Libertarians Like Rehnquist
A review of the U.S. Supreme Court's last term in today's New York Times quotes Walter Dellinger, acting solicitor general in the Clinton administration, who says "this term suggested a split between two kinds of conservative Republicans."
Justices Kennedy and O'Connor "share the sensibilities of corporate Republicans, who often have a bit of a libertarian streak in them," he said, while on social issues, "Scalia and Thomas represent the Moral Majority strain, which is vocal but not necessarily dominant."
Chief Justice Rehnquist, Mr. Dellinger said, often occupies a middle position between the two groups.

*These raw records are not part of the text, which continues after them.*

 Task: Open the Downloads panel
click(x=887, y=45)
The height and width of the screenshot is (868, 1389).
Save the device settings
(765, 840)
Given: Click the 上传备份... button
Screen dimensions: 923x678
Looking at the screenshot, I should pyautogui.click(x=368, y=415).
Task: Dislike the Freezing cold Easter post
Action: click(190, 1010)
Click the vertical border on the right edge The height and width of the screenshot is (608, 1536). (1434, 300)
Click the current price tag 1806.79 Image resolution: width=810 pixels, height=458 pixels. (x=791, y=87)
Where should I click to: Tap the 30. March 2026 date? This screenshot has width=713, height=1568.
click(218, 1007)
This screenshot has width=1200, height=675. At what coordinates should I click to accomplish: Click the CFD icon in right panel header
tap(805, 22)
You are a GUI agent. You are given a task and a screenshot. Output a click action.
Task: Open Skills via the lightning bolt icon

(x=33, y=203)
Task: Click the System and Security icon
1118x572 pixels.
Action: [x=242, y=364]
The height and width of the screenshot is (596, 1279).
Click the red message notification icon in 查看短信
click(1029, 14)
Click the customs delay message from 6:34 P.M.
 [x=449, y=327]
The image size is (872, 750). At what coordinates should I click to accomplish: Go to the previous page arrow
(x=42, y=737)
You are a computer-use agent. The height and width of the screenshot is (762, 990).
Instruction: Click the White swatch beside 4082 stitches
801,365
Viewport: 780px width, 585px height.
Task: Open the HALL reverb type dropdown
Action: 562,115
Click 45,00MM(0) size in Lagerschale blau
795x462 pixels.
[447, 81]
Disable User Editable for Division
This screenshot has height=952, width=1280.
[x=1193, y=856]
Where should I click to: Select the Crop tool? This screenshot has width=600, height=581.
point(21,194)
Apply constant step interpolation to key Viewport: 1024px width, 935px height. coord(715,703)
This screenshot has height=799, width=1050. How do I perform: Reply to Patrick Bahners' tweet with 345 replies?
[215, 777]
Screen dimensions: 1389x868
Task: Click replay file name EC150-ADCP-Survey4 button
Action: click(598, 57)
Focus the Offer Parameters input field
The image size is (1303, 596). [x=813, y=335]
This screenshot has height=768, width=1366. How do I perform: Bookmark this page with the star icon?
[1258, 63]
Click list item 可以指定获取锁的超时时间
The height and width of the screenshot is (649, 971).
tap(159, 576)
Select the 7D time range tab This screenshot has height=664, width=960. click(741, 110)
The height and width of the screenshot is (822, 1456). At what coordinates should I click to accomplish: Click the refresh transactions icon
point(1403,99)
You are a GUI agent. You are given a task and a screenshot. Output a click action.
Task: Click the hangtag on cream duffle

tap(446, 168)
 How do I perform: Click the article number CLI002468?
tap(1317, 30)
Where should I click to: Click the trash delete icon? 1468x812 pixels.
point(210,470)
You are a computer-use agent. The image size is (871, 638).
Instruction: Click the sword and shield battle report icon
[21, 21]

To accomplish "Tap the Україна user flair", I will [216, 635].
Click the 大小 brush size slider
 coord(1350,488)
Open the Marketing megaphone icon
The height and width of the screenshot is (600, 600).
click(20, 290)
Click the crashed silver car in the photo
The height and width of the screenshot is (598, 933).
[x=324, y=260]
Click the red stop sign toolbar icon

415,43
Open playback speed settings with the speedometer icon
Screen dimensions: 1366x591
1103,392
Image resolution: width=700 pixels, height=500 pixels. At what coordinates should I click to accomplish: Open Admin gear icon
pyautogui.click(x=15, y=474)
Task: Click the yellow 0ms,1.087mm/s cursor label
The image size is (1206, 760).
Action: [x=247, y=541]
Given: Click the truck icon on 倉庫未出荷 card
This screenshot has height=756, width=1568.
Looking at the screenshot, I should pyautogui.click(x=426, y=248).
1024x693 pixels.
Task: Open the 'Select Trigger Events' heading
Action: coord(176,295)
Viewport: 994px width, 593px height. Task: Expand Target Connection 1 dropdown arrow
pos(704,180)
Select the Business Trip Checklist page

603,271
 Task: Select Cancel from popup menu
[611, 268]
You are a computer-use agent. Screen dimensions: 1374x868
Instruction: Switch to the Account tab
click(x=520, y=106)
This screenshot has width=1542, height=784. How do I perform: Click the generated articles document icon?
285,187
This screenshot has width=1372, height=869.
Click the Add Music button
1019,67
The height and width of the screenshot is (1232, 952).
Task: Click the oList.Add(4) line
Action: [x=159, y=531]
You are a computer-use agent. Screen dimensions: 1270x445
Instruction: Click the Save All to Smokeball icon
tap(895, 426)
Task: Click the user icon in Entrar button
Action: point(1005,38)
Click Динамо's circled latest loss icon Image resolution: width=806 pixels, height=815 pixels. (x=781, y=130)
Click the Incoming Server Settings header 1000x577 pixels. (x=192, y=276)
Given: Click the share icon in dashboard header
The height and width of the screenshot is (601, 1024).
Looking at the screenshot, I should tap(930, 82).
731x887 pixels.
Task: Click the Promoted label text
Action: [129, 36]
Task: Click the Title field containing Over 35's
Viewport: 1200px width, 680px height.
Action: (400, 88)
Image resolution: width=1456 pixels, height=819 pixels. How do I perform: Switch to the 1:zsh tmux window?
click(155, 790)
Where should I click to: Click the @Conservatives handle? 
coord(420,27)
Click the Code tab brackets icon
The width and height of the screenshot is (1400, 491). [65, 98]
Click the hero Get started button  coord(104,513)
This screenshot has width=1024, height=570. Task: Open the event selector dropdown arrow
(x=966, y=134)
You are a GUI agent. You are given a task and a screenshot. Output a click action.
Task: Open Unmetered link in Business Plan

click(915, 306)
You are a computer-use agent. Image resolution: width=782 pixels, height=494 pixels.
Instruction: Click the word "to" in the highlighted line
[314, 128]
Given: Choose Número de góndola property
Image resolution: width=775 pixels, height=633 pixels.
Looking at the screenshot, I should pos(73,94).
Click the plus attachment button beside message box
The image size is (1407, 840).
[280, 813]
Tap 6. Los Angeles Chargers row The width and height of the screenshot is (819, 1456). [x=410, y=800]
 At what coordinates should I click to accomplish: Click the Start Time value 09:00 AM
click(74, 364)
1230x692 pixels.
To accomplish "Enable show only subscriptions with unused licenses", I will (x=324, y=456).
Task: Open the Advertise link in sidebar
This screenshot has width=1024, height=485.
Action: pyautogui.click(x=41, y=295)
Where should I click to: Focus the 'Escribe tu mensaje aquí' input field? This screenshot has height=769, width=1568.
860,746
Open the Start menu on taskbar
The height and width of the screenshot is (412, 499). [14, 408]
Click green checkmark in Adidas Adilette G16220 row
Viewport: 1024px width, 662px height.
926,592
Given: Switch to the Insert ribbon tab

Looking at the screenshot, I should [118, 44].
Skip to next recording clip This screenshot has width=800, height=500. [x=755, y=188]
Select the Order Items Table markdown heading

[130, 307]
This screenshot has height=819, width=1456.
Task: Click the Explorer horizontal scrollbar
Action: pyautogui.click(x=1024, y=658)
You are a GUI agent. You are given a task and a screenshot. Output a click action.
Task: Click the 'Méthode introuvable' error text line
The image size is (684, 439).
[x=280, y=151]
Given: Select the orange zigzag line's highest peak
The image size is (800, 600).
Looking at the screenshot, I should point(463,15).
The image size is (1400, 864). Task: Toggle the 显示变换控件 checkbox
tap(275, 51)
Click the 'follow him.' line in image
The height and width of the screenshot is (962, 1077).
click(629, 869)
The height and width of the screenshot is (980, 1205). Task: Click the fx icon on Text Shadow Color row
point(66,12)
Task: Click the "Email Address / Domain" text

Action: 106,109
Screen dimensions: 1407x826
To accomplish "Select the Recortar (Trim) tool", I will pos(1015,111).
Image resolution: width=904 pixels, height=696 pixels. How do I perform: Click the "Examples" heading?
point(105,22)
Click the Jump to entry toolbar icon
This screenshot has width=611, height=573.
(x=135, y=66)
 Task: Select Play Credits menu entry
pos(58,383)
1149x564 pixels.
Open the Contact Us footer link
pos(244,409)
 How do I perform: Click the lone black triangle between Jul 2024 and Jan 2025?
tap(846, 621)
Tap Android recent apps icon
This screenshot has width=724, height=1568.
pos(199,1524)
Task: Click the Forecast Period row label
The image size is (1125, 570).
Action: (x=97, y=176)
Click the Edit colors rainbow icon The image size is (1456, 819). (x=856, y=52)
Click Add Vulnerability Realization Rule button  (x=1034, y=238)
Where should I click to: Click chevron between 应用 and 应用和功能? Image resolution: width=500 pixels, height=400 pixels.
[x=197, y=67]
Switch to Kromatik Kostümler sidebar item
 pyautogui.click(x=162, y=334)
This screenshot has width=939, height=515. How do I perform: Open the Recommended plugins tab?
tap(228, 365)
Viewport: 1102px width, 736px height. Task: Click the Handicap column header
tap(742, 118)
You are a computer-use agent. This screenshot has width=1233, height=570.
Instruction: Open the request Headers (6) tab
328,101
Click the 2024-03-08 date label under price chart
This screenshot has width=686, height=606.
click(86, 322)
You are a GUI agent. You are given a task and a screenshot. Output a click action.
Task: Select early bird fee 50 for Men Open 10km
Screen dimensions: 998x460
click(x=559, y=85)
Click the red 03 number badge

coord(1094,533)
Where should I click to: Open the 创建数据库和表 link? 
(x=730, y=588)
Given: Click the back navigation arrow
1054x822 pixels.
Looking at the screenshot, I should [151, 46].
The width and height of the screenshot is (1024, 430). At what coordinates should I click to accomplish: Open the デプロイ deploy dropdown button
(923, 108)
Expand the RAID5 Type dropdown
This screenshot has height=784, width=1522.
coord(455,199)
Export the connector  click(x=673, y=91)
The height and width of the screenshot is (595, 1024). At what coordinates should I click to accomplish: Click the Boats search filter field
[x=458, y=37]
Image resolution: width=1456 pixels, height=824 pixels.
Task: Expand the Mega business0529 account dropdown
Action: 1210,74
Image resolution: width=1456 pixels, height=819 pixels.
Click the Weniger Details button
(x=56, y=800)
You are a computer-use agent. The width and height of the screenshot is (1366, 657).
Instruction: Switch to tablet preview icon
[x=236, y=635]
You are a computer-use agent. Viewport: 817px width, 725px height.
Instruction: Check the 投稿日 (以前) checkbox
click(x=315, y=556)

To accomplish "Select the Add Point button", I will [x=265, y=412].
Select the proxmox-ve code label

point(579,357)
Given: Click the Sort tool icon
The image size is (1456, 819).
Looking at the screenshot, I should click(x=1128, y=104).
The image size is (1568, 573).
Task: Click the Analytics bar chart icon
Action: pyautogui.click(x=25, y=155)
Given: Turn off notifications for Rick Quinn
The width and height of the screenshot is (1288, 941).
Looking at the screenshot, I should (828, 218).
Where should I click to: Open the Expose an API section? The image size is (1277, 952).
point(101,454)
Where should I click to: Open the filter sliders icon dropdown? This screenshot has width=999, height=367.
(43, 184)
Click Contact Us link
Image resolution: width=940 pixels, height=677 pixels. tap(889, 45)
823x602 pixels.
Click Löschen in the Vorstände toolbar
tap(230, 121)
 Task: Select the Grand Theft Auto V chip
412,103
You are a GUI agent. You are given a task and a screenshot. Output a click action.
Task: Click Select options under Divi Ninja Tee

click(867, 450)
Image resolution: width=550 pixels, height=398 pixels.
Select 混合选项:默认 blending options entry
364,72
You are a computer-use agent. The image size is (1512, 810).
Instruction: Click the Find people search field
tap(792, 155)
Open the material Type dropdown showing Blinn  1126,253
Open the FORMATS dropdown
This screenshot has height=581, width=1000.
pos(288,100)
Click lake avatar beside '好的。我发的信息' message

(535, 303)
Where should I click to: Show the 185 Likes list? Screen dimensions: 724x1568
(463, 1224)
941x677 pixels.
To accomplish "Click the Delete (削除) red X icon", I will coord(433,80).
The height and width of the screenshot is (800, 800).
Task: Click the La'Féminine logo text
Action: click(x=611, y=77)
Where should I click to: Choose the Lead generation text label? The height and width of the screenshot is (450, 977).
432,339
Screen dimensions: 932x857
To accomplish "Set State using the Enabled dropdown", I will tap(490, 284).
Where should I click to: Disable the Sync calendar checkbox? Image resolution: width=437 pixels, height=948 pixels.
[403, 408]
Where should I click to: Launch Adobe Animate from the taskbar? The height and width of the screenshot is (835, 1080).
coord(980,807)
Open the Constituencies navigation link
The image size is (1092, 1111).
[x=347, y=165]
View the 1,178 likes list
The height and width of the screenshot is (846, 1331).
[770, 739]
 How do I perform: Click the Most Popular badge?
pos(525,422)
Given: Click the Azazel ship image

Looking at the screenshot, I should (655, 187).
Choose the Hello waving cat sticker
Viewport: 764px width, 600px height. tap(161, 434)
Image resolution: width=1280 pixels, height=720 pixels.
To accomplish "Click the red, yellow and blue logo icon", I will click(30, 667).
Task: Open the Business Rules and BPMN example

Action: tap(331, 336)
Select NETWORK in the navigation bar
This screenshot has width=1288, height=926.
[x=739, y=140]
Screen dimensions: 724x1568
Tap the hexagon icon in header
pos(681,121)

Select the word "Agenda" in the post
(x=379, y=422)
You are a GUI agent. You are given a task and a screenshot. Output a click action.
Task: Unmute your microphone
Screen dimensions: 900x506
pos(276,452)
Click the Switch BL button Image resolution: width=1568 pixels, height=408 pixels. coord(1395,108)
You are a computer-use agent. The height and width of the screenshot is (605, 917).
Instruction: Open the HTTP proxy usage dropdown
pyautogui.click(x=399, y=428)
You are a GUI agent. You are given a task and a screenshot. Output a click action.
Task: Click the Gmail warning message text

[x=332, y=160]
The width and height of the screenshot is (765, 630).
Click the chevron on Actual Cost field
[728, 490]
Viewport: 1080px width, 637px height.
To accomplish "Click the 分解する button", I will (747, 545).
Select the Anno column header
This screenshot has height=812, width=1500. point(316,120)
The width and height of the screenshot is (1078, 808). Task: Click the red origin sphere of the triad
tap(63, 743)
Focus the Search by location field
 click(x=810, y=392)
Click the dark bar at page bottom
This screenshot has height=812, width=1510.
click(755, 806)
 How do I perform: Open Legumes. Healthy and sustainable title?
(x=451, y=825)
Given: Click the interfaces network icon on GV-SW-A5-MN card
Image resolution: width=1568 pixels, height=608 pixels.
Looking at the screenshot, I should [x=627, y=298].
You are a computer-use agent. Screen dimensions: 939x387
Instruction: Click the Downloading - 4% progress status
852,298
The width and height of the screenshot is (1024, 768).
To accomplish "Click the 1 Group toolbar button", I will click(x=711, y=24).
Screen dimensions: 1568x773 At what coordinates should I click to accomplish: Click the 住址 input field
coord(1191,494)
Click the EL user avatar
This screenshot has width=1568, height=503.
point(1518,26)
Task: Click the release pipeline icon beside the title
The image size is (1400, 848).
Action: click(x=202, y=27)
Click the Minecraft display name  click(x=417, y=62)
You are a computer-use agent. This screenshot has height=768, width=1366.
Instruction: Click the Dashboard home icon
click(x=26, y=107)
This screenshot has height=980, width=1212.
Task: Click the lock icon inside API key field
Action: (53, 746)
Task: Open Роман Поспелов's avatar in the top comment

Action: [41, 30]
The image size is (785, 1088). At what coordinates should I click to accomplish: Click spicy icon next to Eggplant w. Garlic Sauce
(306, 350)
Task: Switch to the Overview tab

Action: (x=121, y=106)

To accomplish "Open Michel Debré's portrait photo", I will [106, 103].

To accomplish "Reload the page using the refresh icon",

By "libertarian," Dellinger seems to mean socially tolerant, since "corporate Republicans" are, if anything, less libertarian on economic issues than GOP members further to the right. But it's hard to imagine how Rehnquist, a majoritarian who is more deferential to government than any other member of the Court, could be seen as more libertarian than Scalia and Thomas in any sense of the word. In cases involving freedom of speech, property rights, and federalism, the latter two justices have repeatedly voted to limit government power.
Then, too, Dellinger seems to assume that justices have (or should have) no compunction about reading their political preferences into the Constitution. In Lawrence v. Texas, Thomas said he personally considered the sodomy ban "uncommonly silly" and would vote to repeal it if he were a legislator. But not every bad law is unconstitutional. The maddeningly vague, unmoored reasoning of the majority's opinion in Lawrence suggests the importance of this distinction, especially since the evolving standards that the Court uses to reinterpret the Constitution aren't always friendly to liberty.